🤐 Secret Lessons from Scaling Workforce @ Uber
Well before the word "marketplace" was codified, Vaibhav Rikhye was busy building frameworks for managing an on-demand workforce as one of the early employees at Uber. He hasn't been allowed to talk about his work publicly... till now.
I had a chance to sit him down on some top-of-mind things flex workforce operators are asking us, which he's agreed to let me share here.
- Be Clear on Your Value Proposition to the Worker: It's not just about the money. Uber thought of its value proposition to drivers along multiple dimensions: high flexibility, earnings, experience, ease of use, support, and career progression. What's your value proposition to workers?
- Good Segmentation of Your Workforce is Table Stakes: Uber segmented its workers into "full-time drivers," "part-time regulars," and "part-time inconsistent" based on how they worked. Each segment has a different value proposition, and it's important to understand these differences when developing compensation and incentives. Do you pay differently by segment?
- Defining "Churn" Before You Fix Churn: Churn rates are high in the gig economy, with 50% of drivers churning in the first 30 days and 80-90% gone after one year. To retain drivers, it's important to provide incentives and solve for this, but you've got to have a strong perspective on how to measure churn. But what is "Churn", if someone can work- or not- whenever they want?
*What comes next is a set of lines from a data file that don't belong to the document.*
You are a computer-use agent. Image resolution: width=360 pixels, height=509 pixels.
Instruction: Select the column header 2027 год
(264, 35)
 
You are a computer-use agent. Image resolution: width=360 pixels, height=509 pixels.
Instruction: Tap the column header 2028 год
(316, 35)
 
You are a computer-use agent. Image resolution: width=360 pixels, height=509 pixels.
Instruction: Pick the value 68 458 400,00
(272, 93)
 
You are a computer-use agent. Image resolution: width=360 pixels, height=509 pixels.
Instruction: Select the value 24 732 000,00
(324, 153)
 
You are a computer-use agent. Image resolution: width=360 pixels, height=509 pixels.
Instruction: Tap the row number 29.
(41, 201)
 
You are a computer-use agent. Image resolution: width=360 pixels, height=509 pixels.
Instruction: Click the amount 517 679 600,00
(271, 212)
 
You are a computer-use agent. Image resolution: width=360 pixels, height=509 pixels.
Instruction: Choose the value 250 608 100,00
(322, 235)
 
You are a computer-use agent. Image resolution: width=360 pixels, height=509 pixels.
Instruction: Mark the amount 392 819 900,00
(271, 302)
- It's All About Maximizing Net, not Gross, Earnings: After many tries at throwing more money at its drivers, Uber started to think about their drivers' "P&L", all the things that cost them money to work, costs of getting benefits, all the opportunity costs of not saving and investing, especially as you factor in tax benefits that are available to the full-time worker. Do you have a well-integrated stack of payments, benefits and investment solutions to help workers manage their net pay?
OK, so what's this got to do with home healthcare? Make no mistake. Home healthcare is a logistics business.
Don't agree? Hiring, staffing, scheduling and incentivizing the right people to show up at the right place and the right time, and to deliver the right customer experience sounds awfully like a logistics business.
And so, it would behoove us to look at companies that have dominated logistics and find playbooks to consider implementing in our world.